Fabrication of Paclitaxel and 17AAG-loaded Poly-ε-Caprolactone Nanoparticles for Breast Cancer Treatment.

OBJECTIVE

The aim of this study is to design, fabricate and determine the cytotoxic effects of dual loaded paclitaxel and 17-AAG in stealth polymeric nanoparticles. The nanoparticles were fabricated by dispersion polymerization.

METHODS

Two breast cancer cell lines (MCF-7 and SKBR-3) were cultured and treated with media only, blank nanoparticles, paclitaxel (as a free drug), 17-AAG (free drug), paclitaxel + 17-AAG combination (as free drugs), and paclitaxel + 17-AAG combination loaded in poly-ε-caprolactone stealth nanoparticles.
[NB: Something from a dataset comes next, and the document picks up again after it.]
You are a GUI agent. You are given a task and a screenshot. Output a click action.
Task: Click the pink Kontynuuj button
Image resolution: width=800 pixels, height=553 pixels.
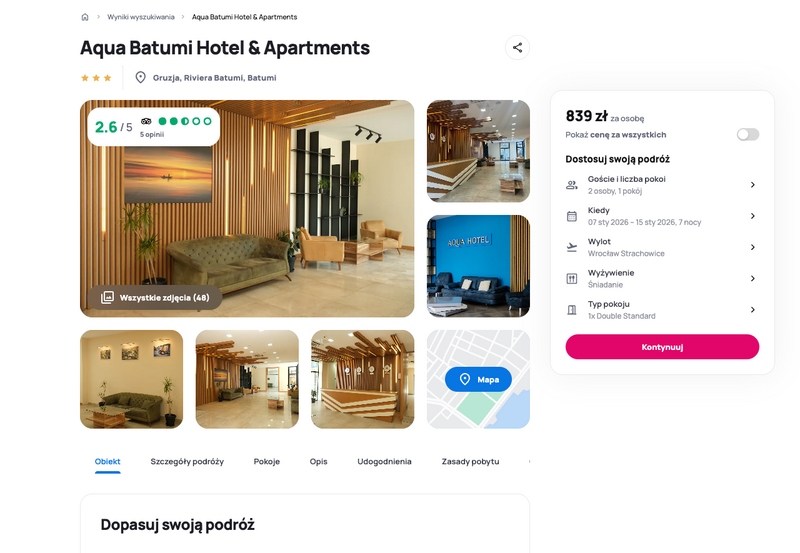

Each drug in the combination was half the concentration of the single free drug.

RESULTS

The cytotoxic effects of the paclitaxel treatment and that of the combination (free drug) were found to be similar in both SKBR3 and MCF7 cell lines. Similar cytotoxic effects were observed for the drug combination both in the drug loaded nanoparticles formulation and in free drug form for both cell lines.

CONCLUSION

Both paclitaxel and 17-AAG were effectively loaded and released from the polymeric nanoparticles. Paclitaxel (free drug), paclitaxel-17AAG combination (free drug), and dual drug-loaded nanoparticles had similar cytotoxic effects on both cell lines. Paclitaxel and 17-AAG combination resulted in synergistic effect: paclitaxel in the combination with 17-AAG was half its original concentration and yielded similar cytotoxic effect. The dose of paclitaxel was reduced without lowering its therapeutic efficacy.